__Your instructions__
In the entries that follow, find the line containing "Task: Click Plain", then output exactly every line from the first through that one.

__Collected data entries__
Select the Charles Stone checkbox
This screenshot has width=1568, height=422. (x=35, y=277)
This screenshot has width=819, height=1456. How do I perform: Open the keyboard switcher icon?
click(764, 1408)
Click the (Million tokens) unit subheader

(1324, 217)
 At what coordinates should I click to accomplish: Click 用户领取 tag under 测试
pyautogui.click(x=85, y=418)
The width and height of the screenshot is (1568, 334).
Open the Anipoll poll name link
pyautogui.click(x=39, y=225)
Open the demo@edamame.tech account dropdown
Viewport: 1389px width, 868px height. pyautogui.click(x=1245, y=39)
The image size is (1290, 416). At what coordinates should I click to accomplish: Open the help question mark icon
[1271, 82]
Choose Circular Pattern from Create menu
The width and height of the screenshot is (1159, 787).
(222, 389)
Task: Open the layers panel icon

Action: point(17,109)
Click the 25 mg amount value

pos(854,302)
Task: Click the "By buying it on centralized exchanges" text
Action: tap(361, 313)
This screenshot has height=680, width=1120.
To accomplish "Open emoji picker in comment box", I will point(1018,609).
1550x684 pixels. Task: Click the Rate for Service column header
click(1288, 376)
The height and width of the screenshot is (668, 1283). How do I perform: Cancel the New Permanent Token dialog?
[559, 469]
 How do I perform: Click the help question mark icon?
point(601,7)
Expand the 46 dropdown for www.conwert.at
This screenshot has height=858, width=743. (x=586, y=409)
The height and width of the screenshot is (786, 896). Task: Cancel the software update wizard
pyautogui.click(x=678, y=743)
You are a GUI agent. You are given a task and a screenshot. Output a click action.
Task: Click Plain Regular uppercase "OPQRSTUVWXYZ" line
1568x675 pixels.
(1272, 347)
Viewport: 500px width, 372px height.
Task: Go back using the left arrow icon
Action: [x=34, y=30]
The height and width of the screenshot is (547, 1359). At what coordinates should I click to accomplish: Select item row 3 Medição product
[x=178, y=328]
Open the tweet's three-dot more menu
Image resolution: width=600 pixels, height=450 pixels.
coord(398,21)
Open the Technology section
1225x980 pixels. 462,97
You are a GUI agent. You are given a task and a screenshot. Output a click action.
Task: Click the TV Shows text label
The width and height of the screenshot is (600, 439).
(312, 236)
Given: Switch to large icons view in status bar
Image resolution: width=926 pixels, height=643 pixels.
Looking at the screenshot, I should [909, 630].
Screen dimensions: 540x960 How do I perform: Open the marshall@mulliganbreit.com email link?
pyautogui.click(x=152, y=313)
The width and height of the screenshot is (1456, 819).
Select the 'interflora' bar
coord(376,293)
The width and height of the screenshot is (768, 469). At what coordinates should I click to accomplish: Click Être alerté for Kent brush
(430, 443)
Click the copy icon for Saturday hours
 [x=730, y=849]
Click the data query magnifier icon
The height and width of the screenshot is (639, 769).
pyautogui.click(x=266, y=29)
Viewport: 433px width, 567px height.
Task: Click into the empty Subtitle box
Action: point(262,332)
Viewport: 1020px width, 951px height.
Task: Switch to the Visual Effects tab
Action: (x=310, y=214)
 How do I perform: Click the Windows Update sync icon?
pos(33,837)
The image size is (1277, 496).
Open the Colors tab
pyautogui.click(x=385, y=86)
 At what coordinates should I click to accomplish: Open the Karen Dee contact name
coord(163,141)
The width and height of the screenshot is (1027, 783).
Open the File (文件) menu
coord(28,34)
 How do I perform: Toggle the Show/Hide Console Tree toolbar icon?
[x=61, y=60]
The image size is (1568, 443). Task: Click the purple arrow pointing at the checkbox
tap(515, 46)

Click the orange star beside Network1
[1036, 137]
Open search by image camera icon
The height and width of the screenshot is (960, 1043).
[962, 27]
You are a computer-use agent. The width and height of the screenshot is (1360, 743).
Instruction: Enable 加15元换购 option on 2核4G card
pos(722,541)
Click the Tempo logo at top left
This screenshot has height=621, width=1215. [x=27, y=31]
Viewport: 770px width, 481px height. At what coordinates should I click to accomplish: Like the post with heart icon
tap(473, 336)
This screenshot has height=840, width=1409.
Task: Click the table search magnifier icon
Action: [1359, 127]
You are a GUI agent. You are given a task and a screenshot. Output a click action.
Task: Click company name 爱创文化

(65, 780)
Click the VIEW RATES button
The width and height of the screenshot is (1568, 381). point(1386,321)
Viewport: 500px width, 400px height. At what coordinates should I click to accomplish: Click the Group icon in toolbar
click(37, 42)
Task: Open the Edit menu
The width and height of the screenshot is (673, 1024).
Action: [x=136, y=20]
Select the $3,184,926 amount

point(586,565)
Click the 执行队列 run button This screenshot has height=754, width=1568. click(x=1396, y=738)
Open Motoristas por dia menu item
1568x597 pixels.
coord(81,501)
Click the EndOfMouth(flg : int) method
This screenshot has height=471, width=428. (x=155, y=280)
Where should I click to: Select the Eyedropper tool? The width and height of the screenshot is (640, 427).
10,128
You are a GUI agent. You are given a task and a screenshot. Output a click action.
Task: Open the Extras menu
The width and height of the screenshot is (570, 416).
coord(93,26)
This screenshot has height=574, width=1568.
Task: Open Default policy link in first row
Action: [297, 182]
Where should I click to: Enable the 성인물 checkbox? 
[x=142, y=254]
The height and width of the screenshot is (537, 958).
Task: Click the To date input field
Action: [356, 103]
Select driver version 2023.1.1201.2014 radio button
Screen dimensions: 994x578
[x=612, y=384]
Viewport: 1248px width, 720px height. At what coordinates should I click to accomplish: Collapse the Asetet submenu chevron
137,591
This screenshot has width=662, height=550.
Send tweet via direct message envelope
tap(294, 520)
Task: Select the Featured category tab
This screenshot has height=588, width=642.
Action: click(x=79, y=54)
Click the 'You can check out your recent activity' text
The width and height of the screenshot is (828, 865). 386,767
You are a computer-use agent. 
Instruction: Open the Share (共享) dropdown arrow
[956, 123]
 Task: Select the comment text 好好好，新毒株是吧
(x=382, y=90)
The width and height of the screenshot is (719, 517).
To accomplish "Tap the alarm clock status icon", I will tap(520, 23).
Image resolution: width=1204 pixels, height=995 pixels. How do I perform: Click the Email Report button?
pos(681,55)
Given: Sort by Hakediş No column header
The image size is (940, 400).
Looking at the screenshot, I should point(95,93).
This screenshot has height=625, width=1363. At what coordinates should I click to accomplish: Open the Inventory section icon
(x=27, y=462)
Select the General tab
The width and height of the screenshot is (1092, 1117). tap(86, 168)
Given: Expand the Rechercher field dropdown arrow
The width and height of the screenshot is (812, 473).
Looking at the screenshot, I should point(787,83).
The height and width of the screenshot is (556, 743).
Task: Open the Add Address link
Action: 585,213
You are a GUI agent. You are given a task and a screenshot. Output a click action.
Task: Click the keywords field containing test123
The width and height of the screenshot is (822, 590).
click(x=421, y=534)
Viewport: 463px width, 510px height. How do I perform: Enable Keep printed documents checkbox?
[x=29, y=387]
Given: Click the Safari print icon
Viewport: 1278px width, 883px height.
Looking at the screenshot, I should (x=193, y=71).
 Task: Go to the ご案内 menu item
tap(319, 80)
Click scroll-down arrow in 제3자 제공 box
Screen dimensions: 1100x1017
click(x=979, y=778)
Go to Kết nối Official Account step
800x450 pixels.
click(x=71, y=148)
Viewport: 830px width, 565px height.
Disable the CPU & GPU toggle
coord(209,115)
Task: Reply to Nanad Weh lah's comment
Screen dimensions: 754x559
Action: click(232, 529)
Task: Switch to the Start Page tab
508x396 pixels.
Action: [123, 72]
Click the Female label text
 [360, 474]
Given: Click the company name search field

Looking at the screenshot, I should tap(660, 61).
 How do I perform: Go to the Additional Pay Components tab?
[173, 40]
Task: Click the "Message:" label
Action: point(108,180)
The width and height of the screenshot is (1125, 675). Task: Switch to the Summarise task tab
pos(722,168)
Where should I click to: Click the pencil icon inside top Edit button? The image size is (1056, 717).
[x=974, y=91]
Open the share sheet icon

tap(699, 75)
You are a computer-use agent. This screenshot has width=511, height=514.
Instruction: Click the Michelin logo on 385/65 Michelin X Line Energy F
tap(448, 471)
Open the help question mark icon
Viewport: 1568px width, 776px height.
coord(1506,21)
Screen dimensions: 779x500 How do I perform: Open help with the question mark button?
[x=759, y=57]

__Task response__
Select the Charles Stone checkbox
This screenshot has width=1568, height=422. (x=35, y=277)
This screenshot has width=819, height=1456. How do I perform: Open the keyboard switcher icon?
click(764, 1408)
Click the (Million tokens) unit subheader

(1324, 217)
 At what coordinates should I click to accomplish: Click 用户领取 tag under 测试
pyautogui.click(x=85, y=418)
The width and height of the screenshot is (1568, 334).
Open the Anipoll poll name link
pyautogui.click(x=39, y=225)
Open the demo@edamame.tech account dropdown
Viewport: 1389px width, 868px height. pyautogui.click(x=1245, y=39)
The image size is (1290, 416). At what coordinates should I click to accomplish: Open the help question mark icon
[1271, 82]
Choose Circular Pattern from Create menu
The width and height of the screenshot is (1159, 787).
(222, 389)
Task: Open the layers panel icon

Action: point(17,109)
Click the 25 mg amount value

pos(854,302)
Task: Click the "By buying it on centralized exchanges" text
Action: tap(361, 313)
This screenshot has height=680, width=1120.
To accomplish "Open emoji picker in comment box", I will point(1018,609).
1550x684 pixels. Task: Click the Rate for Service column header
click(1288, 376)
The height and width of the screenshot is (668, 1283). How do I perform: Cancel the New Permanent Token dialog?
[559, 469]
 How do I perform: Click the help question mark icon?
point(601,7)
Expand the 46 dropdown for www.conwert.at
This screenshot has height=858, width=743. (x=586, y=409)
The height and width of the screenshot is (786, 896). Task: Cancel the software update wizard
pyautogui.click(x=678, y=743)
You are a GUI agent. You are given a task and a screenshot. Output a click action.
Task: Click Plain Regular uppercase "OPQRSTUVWXYZ" line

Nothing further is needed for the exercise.